In this study, postweaning calves were held for approximately 5 wk and observed for natural cases of acute respiratory disease. The purpose was 4-fold: (1) to detect the presence of persistent BVDV infection in calves and determine its role in BVDV transmission; (2) to determine the susceptibility of seronegative calves to BVDV infection; (3) to determine the presence of BVDV in BRD cases by virus isolation and, or, seroconversion; and (4) to determine the BVDV1 subtype involved in BRD cases.

Materials and methods

Cattle

The cattle were involved in 2 studies to determine factors associated with acute respiratory disease in young (postweaning) beef cattle. In both the 1999 study and the 2000 study, cattle were purchased from local auctions in eastern Tennessee and transported to a nearby order buyer's (OB) pens. There they received their initial treatments and vaccinations, and samples were collected, including nasal swabs for virus isolation, EDTA blood for isolation of virus from peripheral blood leukocytes (PBLs), and clotted blood samples for viral serologic testing (20).

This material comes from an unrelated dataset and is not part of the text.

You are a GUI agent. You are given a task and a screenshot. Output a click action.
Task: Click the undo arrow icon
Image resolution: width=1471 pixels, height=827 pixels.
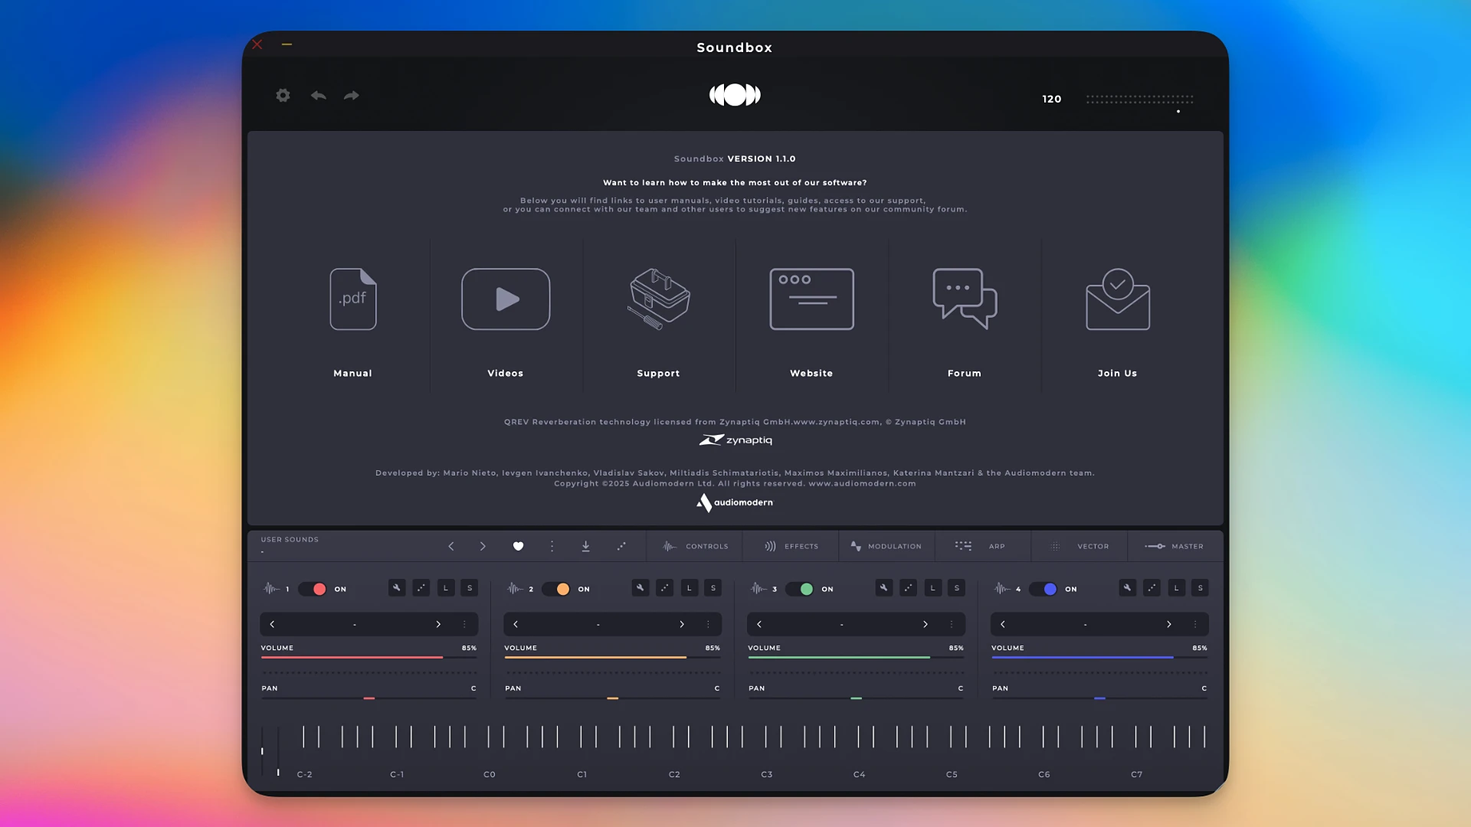pyautogui.click(x=319, y=96)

On day 0 of both studies, the calves received anthelmintic, monovalent BHV-1 modified-live virus (MLV) vaccine, and clostridial vaccine, as previously described (20). The calves were then shipped via semi-trailer truck to research feedyards: in Clayton, New Mexico, for the 1999 study and in Bushland, Texas, for the 2000 study. Samples were collected as described above at weekly intervals until the final day of each study: in the 1999 study, day 33; and in the 2000 study, day 32. The isolation and transmission of Mannheimia haemolytica and Pasteurella multocida, primary causes of bacterial pneumonias in BRD, are the subjects of other investigations.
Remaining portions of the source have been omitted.